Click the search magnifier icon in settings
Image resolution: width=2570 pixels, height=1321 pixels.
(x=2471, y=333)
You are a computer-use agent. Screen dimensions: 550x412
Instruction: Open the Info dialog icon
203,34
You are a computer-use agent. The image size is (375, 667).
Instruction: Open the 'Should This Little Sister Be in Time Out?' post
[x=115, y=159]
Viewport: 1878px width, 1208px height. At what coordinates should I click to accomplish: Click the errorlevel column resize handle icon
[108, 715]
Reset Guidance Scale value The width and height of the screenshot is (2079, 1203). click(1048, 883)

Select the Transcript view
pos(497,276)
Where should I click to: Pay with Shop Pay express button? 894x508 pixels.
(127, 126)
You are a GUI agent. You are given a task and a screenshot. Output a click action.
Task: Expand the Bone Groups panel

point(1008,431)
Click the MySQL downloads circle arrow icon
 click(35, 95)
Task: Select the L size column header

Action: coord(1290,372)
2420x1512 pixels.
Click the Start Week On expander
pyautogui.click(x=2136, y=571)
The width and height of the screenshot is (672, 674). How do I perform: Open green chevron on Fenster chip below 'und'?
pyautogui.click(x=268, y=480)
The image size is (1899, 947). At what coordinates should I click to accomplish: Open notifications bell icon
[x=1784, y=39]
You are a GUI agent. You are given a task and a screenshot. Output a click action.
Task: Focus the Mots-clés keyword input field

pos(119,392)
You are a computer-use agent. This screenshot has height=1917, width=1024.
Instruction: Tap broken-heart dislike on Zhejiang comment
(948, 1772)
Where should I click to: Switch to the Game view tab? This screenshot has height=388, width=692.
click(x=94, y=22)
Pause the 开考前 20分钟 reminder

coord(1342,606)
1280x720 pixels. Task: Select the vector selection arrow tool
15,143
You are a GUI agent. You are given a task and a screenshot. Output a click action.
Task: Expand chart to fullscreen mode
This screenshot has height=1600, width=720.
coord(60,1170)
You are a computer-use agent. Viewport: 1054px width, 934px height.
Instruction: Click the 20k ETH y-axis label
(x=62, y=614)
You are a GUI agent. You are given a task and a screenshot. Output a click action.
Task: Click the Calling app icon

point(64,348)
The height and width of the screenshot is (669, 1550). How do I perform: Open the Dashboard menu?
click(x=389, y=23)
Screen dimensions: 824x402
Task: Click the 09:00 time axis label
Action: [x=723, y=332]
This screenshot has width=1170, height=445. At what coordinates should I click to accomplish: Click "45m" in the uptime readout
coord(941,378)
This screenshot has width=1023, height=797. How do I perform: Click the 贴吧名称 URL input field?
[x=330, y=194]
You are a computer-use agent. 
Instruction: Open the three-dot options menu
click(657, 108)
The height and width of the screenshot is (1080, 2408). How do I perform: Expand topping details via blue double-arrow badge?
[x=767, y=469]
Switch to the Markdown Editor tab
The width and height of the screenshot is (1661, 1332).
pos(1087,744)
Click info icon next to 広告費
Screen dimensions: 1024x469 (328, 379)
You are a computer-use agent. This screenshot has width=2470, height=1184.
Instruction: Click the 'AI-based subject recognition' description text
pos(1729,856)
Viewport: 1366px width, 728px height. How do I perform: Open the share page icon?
§
◆ **Task item**
Find the line that contains "The height and width of the screenshot is (669, 1550).". Restate it and all lines after it exactly, ending with the final line of the data.

◆ **Task result**
The height and width of the screenshot is (669, 1550). How do I perform: Open the Dashboard menu?
click(x=389, y=23)
Screen dimensions: 824x402
Task: Click the 09:00 time axis label
Action: [x=723, y=332]
This screenshot has width=1170, height=445. At what coordinates should I click to accomplish: Click "45m" in the uptime readout
coord(941,378)
This screenshot has width=1023, height=797. How do I perform: Click the 贴吧名称 URL input field?
[x=330, y=194]
You are a computer-use agent. 
Instruction: Open the three-dot options menu
click(657, 108)
The height and width of the screenshot is (1080, 2408). How do I perform: Expand topping details via blue double-arrow badge?
[x=767, y=469]
Switch to the Markdown Editor tab
The width and height of the screenshot is (1661, 1332).
pos(1087,744)
Click info icon next to 広告費
Screen dimensions: 1024x469 (328, 379)
You are a computer-use agent. This screenshot has width=2470, height=1184.
Instruction: Click the 'AI-based subject recognition' description text
pos(1729,856)
Viewport: 1366px width, 728px height. How do I perform: Open the share page icon?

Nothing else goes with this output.